节选原文:
TreeBin nodes (TreeNodes) also maintain the same "next"
traversal pointers as regular nodes, so can be traversed in
iterators in the same way.

实践中会遇到哈希值分布有时会明显偏离均匀随机分布。包括当N > (1 << 30)时,一些键必须发生碰撞。类似的,对于dumb或者hostile用途情况,会有多个key设计成具有相同哈希值或者仅仅在最高位不同。

所以使用第二种策略,当桶中的结点数超过阈值时,将其转换为变种红黑树,使得搜索时间限制在O(logN)。Treebin中搜索比常规链表慢(两倍慢)。

The table is resized when occupancy exceeds a percentage
threshold (nominally, 0.75, but see below).  Any thread
noticing an overfull bin may assist in resizing after the
initiating thread allocates and sets up the replacement array.
However, rather than stalling, these other threads may proceed
with insertions etc.  The use of TreeBins shields us from the
worst case effects of overfilling while resizes are in
progress.  Resizing proceeds by transferring bins, one by one,
from the table to the next table. However, threads claim small
blocks of indices to transfer (via field transferIndex) before
doing so, reducing contention.  A generation stamp in field
sizeCtl ensures that resizings do not overlap. Because we are
using power-of-two expansion, the elements from each bin must
either stay at same index, or move with a power of two
offset. We eliminate unnecessary node creation by catching
cases where old nodes can be reused because their next fields
won't change.  On average, only about one-sixth of them need
cloning when a table doubles. The nodes they replace will be
garbage collectable as soon as they are no longer referenced by
any reader thread that may be in the midst of concurrently
traversing table.  Upon transfer, the old table bin contains
only a special forwarding node (with hash field "MOVED") that
contains the next table as its key. On encountering a
forwarding node, access and update operations restart, using
the new table.

当容量达到阈值时(默认0.75),会进行扩容。在初始化线程分配和设置新数组后,其他注意到正在扩容的线程都可以协助扩容。

线程在复制(transfer)前,会首先获取传输块(通过transferIndex)来减少竞争。sizeCtl标记确保不会重叠绑定。

会在老结点可复用的情况下(next域不变)尽可能复用以减少不必要的创建。

在传输时,旧表的桶包含一个特殊的forwarding结点(hash域为MOVED),其键为新的表。遇到这种结点,访问和更新操作会重启,使用新表。

Each bin transfer requires its bin lock, which can stall
waiting for locks while resizing. However, because other
threads can join in and help resize rather than contend for
locks, average aggregate waits become shorter as resizing
progresses.  The transfer operation must also ensure that all
accessible bins in both the old and new table are usable by any
traversal.  This is arranged in part by proceeding from the
last bin (table.length - 1) up towards the first.  Upon seeing
a forwarding node, traversals (see class Traverser) arrange to
move to the new table without revisiting nodes.  To ensure that
no intervening nodes are skipped even when moved out of order,
a stack (see class TableStack) is created on first encounter of
a forwarding node during a traversal, to maintain its place if
later processing the current table. The need for these
save/restore mechanics is relatively rare, but when one
forwarding node is encountered, typically many more will be.

待做题目:
1. 根据哈希表扩容节选回答下列问题:
(a) 默认在容量达到多少的阈值时扩容?
(b) 表容量翻倍时,平均约有多大比例的结点需要克隆?
(c) 转移操作从哪个桶开始,朝哪个方向推进?
2. 判断下列说法是否与哈希表扩容节选相符,回答是或否,并原样引用节选中起决定作用的文字:
(a) Treebin中的搜索比常规链表快。
(b) 线程在转移前会先通过transferIndex获取传输块来减少竞争。
(c) 旧表桶中特殊的forwarding结点,其hash域为MOVED。
3. 从哈希表扩容节选的最后一句之后接着往下写。
后面的各行与这里的作答无关。

所给条目:
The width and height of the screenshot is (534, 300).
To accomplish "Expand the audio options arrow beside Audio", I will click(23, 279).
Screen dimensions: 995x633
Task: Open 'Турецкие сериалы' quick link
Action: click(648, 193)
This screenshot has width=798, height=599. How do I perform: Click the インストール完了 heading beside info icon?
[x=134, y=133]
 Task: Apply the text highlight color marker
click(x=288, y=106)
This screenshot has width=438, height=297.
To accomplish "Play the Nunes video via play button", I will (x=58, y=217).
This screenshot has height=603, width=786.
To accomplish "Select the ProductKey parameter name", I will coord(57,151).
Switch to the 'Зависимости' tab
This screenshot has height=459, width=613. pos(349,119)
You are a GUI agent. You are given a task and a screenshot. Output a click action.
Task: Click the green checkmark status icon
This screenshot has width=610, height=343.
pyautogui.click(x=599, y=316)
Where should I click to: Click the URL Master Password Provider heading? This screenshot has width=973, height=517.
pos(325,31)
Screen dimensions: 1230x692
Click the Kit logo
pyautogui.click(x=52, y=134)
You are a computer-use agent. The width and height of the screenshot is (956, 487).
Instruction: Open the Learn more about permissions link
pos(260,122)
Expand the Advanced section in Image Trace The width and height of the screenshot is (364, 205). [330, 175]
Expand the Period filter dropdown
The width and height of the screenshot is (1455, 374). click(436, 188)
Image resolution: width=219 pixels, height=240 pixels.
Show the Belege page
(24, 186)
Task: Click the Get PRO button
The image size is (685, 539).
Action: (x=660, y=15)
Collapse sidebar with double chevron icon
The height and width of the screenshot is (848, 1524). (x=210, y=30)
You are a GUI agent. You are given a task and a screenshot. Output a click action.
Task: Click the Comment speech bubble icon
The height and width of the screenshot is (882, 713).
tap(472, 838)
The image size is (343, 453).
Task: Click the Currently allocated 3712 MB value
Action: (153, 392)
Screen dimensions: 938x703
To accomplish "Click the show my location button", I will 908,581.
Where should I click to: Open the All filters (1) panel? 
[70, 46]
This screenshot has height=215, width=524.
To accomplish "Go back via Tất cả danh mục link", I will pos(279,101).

逐题答案:
1.
(a) 0.75。
(b) 约六分之一。
(c) 从最后一个桶(table.length - 1)开始,朝第一个桶推进。

2.
(a) 否。"Treebin中搜索比常规链表慢(两倍慢)。"
(b) 是。"线程在复制(transfer)前,会首先获取传输块(通过transferIndex)来减少竞争。"
(c) 是。"旧表的桶包含一个特殊的forwarding结点(hash域为MOVED)"

3.
So Traversers use a simple caching scheme to avoid creating so
many new TableStack nodes. (Thanks to Peter Levart for
suggesting use of a stack here.)

多线程协助扩容会使得锁等待时间变短。transfer操作必须保证在新表和旧表所有可访问的桶能被任何遍历使用。最后一个桶向上指向第一个桶。

当看到一个forwarding结点,遍历会被安排到新表。为了确保在无序移动中不会跳过中间结点,在遍历期间首次遇到forwarding结点时会创建一个TableStack,以便在以后处理当前表时保持其位置。

对保存/恢复机制的需求相对较少,但是当遇到一个forwarding时,通常会有更多forwarding。Traverser使用了一个简单的缓存机制避免创建过多新的TableStack结点。

The traversal scheme also applies to partial traversals of
ranges of bins (via an alternate Traverser constructor)
to support partitioned aggregate operations.  Also, read-only
operations give up if ever forwarded to a null table, which
provides support for shutdown-style clearing, which is also not
currently implemented.

遍历机制还适用于区间范围的部分遍历(通过另外的Traverser构造器)来支持分区聚合操作。

Lazy table initialization minimizes footprint until first use,
and also avoids resizings when the first operation is from a
putAll, constructor with map argument, or deserialization.
These cases attempt to override the initial capacity settings,
but harmlessly fail to take effect in cases of races.

延迟初始化可以避免putAll、带有map构造器、反序列化时进行重新扩容。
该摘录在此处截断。